In the present study, DNA released into the decoction by boiling could be amplified by PCR. BLAST analyses of these amplicons showed ≥99% coverage and identity between the amplified and reference sequences (Additional file 4).

Pulverization of the sample increased the yield of DNA released into the decoction (Figure 1B) due to the increase in the surface area of the sample. The highest DNA concentration was measured in the decoction boiled for 120 min but a PCR product was not observed (Figure 1A). An increase in the duration of heat treatment can cause a higher degree of DNA fragmentation in meat samples [29]. This phenomenon might also be the case in decoction, resulting in a less amplifiable DNA template that is intact. We confirmed this hypothesis by amplifying DNA of sizes ranging from 88-311 bp. Only short PCR products of ≤121 bp were observed with 120 min boiling (Figure 2C). Therefore, the amplicon to be studied in the decoction should be short. Sometimes this requirement may mean that the ability to differentiate between species is sacrificed. In our case, because of limited sequences in GenBank, our primers designed for A. carmichaeli (primer pair 1 in Table 2) and G. uralensis (primer pair 3 in Table 2) were specific at the genus level. Other primers had specificity at the species level (Additional file 4).

The PCR product was detected by amplifying crude DNA in the single herb decoction directly (Figure 1A). The chemicals released from herbs might not be detrimental to PCR in certain cases. This phenomenon increased the efficiency of authentication because time-consuming DNA extraction procedures could be omitted.
****
-- Work to complete --
Decide whether each statement agrees with the text on DNA in herbal decoctions. Answer yes or no for each, and quote the words of the text that settle it.
(a) Grinding the sample raised the amount of DNA released into the decoction.
(b) The decoction boiled for 120 minutes had the highest DNA concentration and also gave a PCR product.
(c) Every primer used in the study was specific at the species level.
****
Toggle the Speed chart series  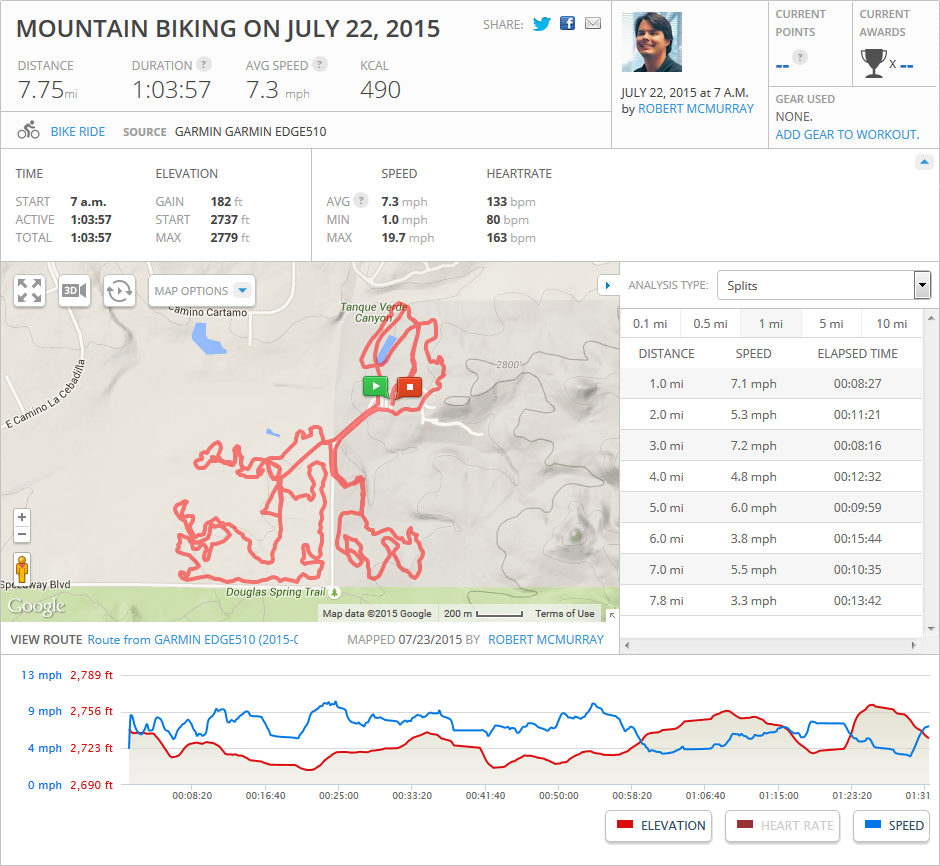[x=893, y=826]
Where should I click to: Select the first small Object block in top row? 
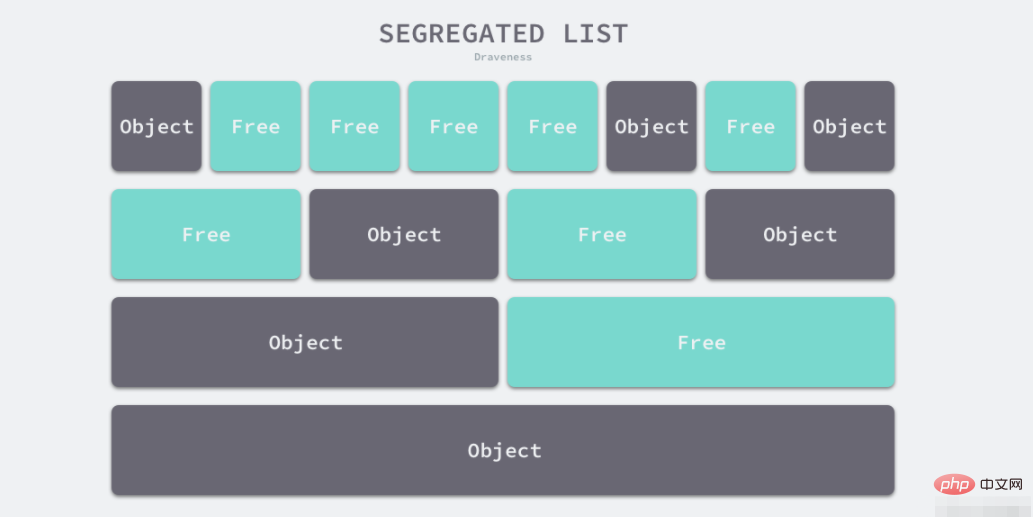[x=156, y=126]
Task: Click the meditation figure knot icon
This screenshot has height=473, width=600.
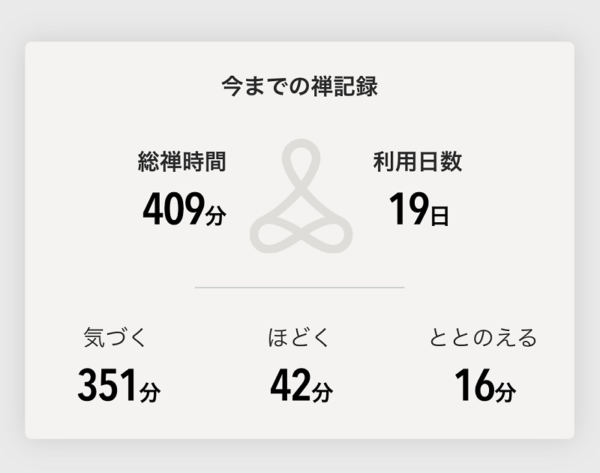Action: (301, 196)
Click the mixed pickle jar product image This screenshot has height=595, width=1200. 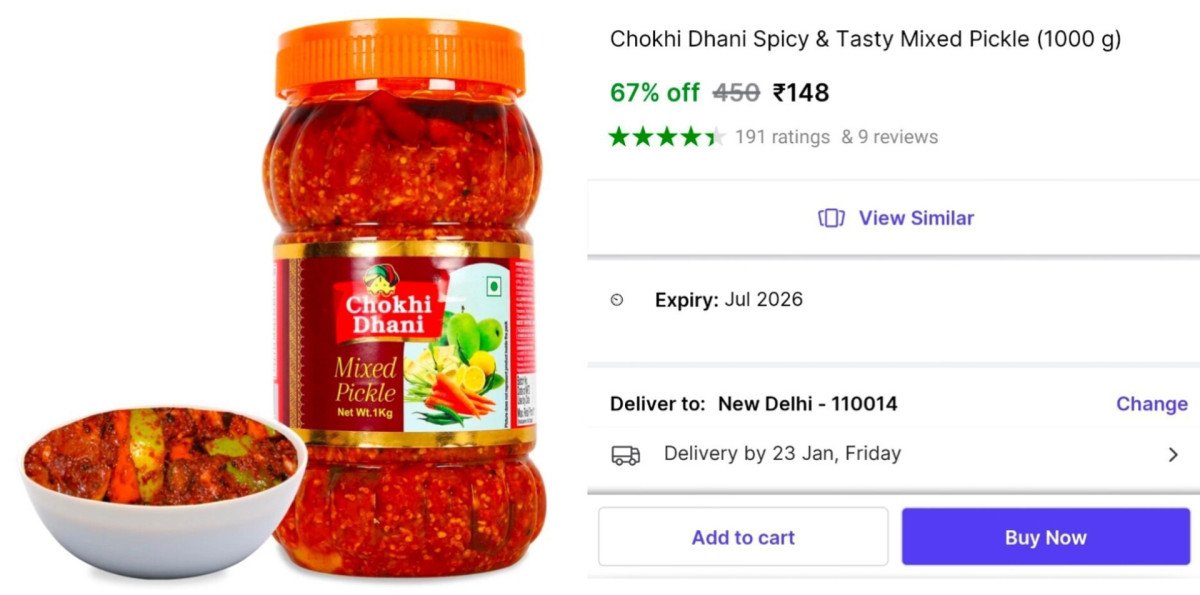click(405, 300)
****
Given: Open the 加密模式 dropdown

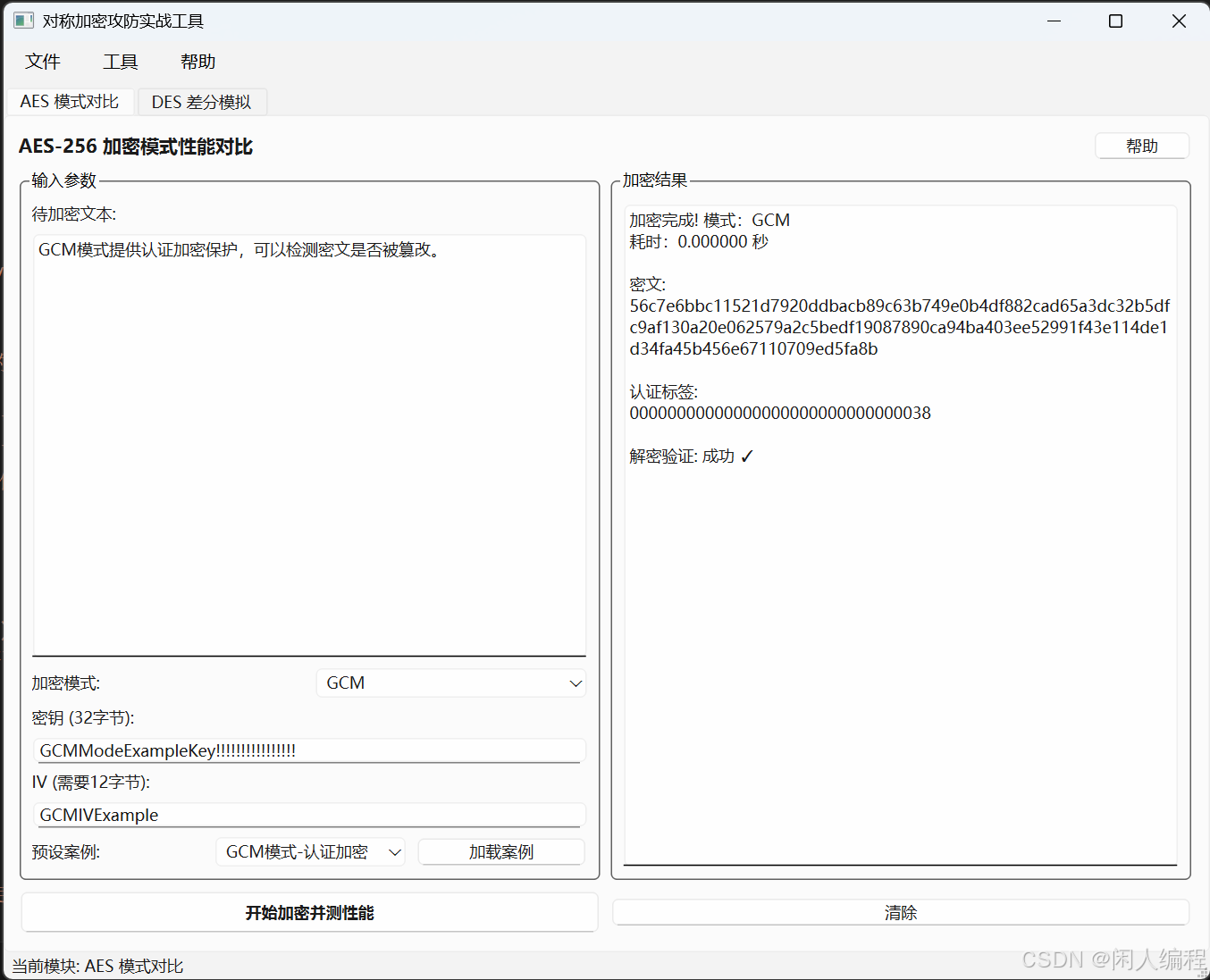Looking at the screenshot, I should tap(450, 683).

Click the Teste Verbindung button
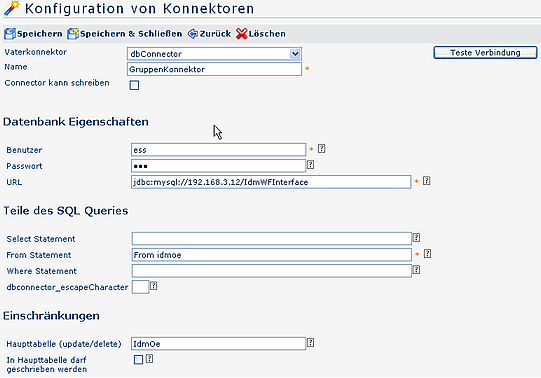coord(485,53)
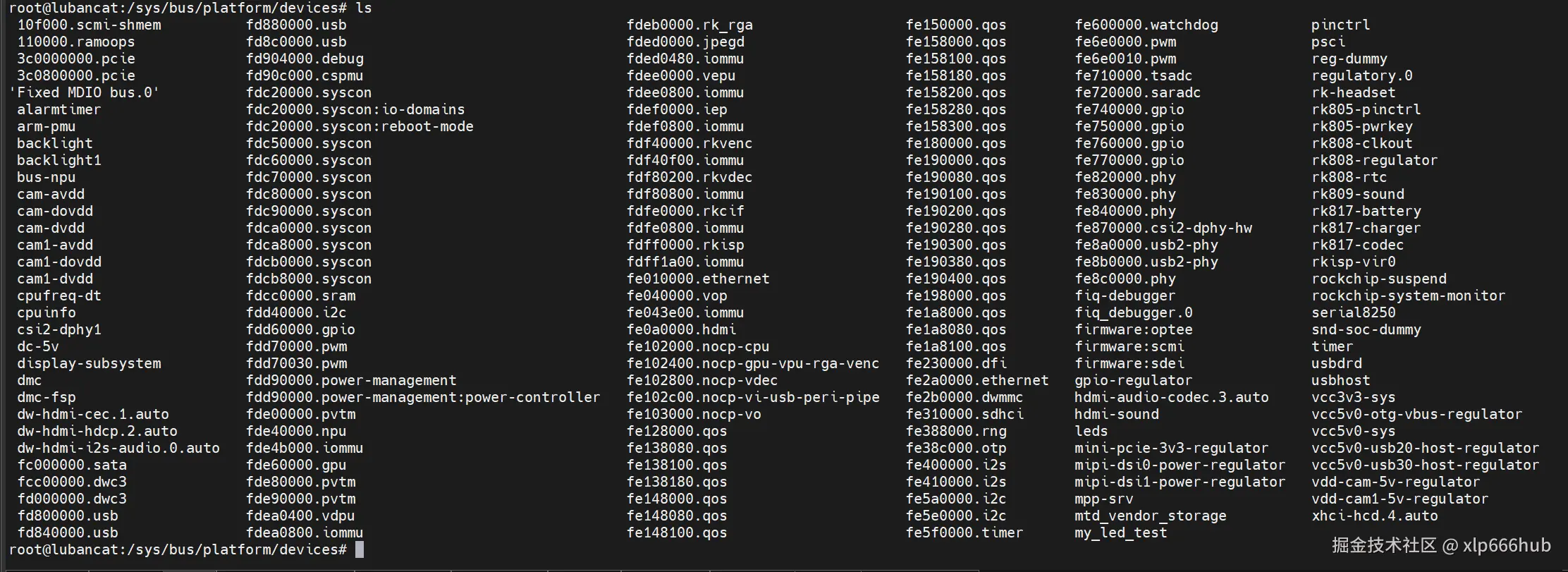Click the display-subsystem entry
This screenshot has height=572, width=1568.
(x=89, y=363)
****
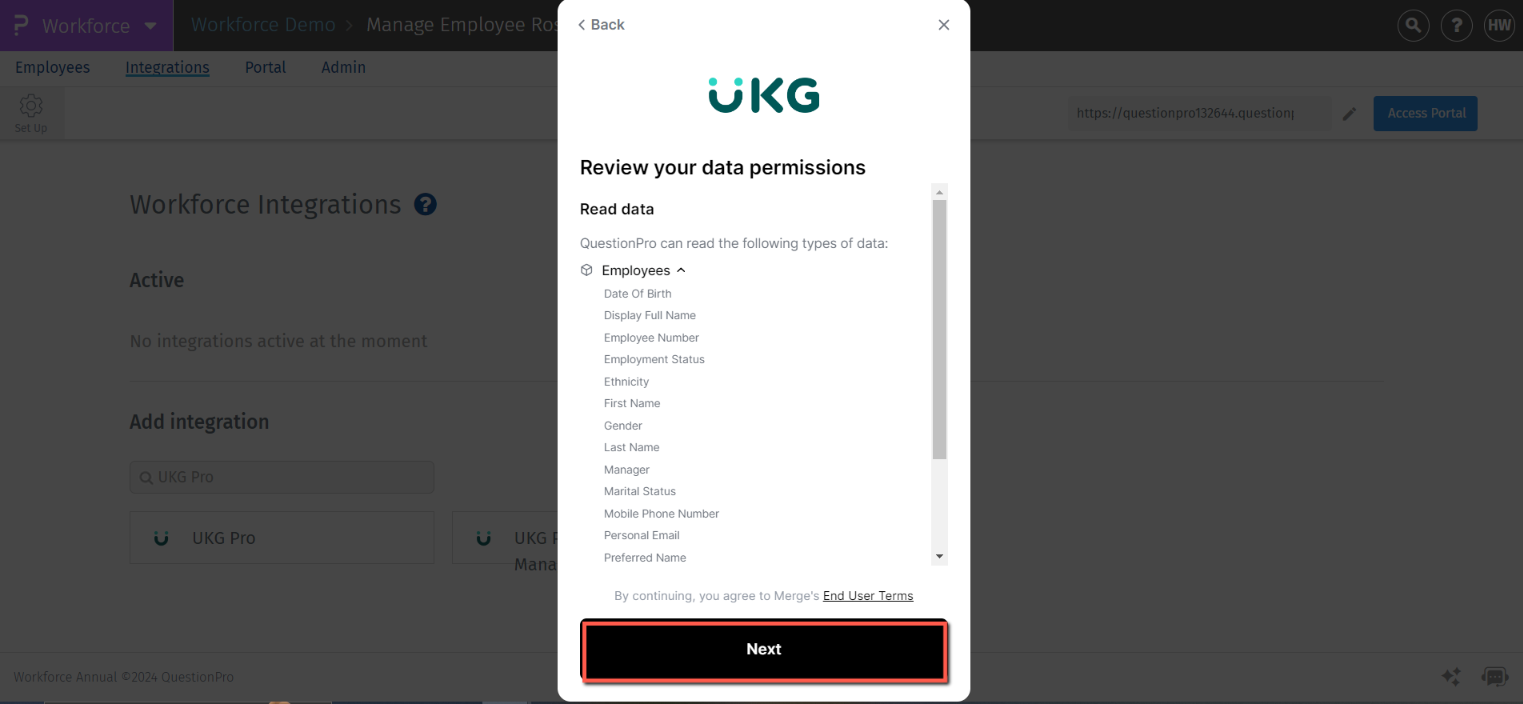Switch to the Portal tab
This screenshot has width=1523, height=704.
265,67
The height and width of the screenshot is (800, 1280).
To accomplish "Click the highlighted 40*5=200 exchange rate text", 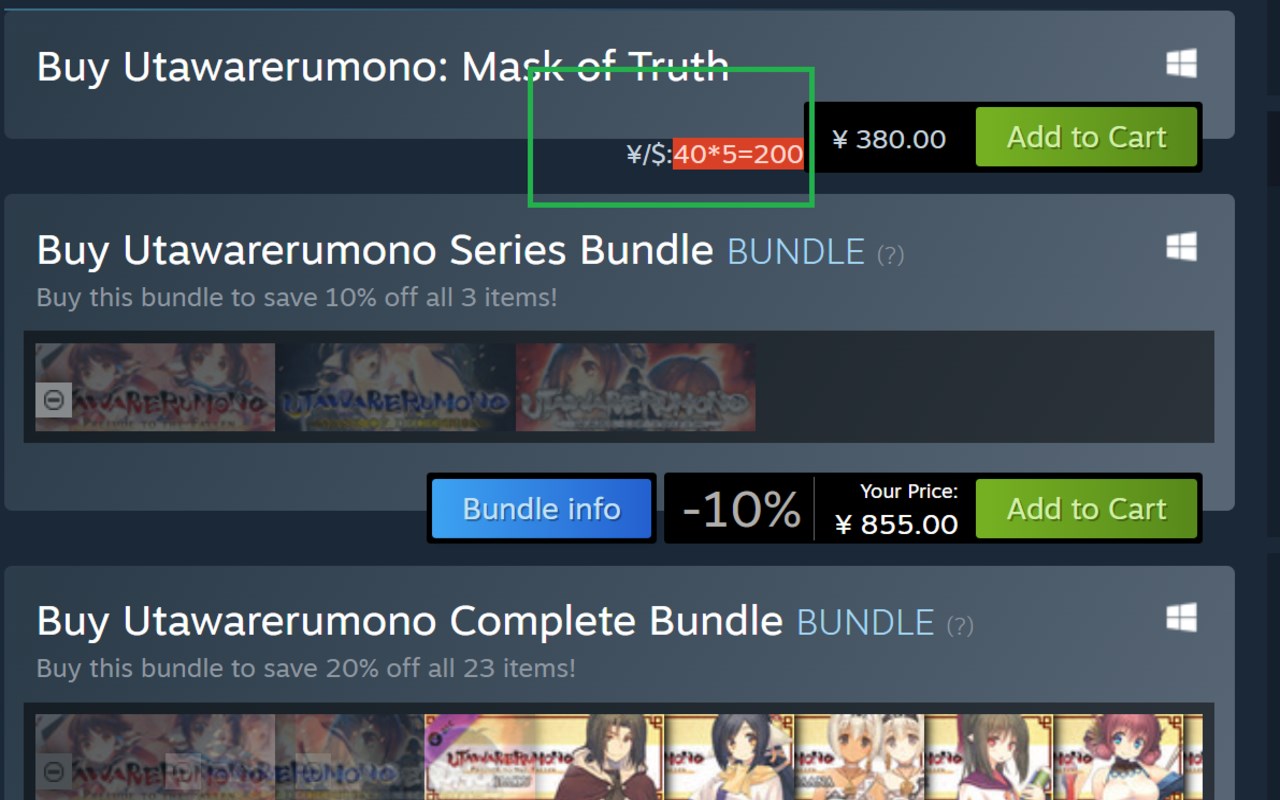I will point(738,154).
****
-- Solution to this task --
(a) Yes: "Pulverization of the sample increased the yield of DNA released into the decoction"
(b) No: "The highest DNA concentration was measured in the decoction boiled for 120 min but a PCR product was not observed"
(c) No: "our primers designed for A. carmichaeli (primer pair 1 in Table 2) and G. uralensis (primer pair 3 in Table 2) were specific at the genus level"